Book launches and reviews, Autumn 2008
Miranda Rijks, The Eccentric Entrepreneur: A Biography of Sir Julien Cahn Bt. (1882-1944) (The History Press, 2008: price £20)
Sir Julien Cahn was one of Nottingham's most successful inter-war businessmen. The son of a German-Jewish emigre, Albert Cahn, who moved to Nottingham in 1883, Julien worked briefly for Charles Foulds, the music chain, before joining the family firm, The Nottingham Furniture Company, at the age of 20. He turned this into a major national enterprise as Jays & Campbells, largely through the innovative development of hire purchase schemes, and in the process became immensely wealthy. He was not content to sit back and count his money, but he struggled to gain wider social acceptance in the anti-Semitic atmosphere of the time. To raise his personal profile he undertook numerous philanthropic works, and financed and ran the Julien Cahn XI, the most famous private cricket club in the world.
He was a Master of Foxhounds, though he was scared of jumping the fences; and his love of cricket was undermined by being frightened of the ball! He is still remembered locally for buying the historic parts of Newstead Abbey in 1931 and presenting them to Nottingham City Council, in order to preserve the name of Byron for evermore - although, in fact, he showed no interest in Byron otherwise. Miranda Rijks, who is Cahn's granddaughter, has written a richly entertaining book about one of the county's more interesting businessmen.
Ben Cowell, The Heritage Obsession: the Battle for England's Past (Tempus, 2008: ISBN 978 0 7524 4096 5)
For Thorotonians curious as to how we have come to live in a modern world which seems to be obsessed with heritage, this is a useful, and very well written guide. It traces the origins of the conservation movement, the views of the Victorians, and the role of groups such as the Society for the Protection of Ancient Buildings, Campaign to Protect Rural England, and the National Trust. It goes on to show how attitudes changed out of all recognition after 1945, with the arrival of listed building status, and subsequently country house visiting as a leisure pursuit, the formation in 1984 of English Heritage, the creation in the 1990s of the Heritage Lottery Fund, and the modern debates about conservation and preservation.

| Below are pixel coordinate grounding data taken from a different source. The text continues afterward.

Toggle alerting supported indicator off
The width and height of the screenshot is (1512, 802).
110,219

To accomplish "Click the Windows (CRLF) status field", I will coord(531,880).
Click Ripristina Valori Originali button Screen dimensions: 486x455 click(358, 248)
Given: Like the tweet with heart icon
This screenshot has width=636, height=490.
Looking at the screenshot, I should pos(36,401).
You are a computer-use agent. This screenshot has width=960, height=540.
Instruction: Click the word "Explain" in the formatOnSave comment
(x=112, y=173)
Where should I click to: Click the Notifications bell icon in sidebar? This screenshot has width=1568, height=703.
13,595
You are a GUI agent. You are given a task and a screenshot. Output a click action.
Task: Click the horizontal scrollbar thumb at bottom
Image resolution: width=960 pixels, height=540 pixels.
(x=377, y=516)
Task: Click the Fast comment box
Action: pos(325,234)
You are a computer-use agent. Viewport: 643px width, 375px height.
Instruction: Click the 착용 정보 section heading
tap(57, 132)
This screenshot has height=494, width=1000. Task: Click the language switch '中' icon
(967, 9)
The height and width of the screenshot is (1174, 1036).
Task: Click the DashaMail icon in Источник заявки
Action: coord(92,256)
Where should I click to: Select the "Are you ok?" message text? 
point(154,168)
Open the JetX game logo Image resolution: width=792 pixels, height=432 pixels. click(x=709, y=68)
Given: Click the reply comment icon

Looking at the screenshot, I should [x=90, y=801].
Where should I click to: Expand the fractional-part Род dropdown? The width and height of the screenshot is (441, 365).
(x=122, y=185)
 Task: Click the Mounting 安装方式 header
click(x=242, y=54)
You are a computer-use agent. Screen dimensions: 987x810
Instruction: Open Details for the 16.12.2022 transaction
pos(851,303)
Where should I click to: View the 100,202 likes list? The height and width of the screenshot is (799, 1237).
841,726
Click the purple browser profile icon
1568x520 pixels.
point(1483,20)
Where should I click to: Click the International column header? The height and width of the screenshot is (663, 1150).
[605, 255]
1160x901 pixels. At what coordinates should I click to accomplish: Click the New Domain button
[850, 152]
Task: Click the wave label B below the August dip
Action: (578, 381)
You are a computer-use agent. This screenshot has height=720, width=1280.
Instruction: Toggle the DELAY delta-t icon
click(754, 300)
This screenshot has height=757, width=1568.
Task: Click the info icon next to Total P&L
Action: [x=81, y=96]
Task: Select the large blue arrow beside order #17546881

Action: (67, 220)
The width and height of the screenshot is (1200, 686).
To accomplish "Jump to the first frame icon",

Ben Cowell gave the Thoroton Society's Nottinghamshire History Lecture in 1997, and he has subsequently worked both for the National Trust and English Heritage. He is now a senior civil servant in the Department for Culture, Media & Sport. Ben knows the ground, and in this volume he has written a careful and clear account of how conservation came to be a part of our way of life, and also asks some of the questions that we need to pose about the point of heritage, and what we are preserving and conserving for.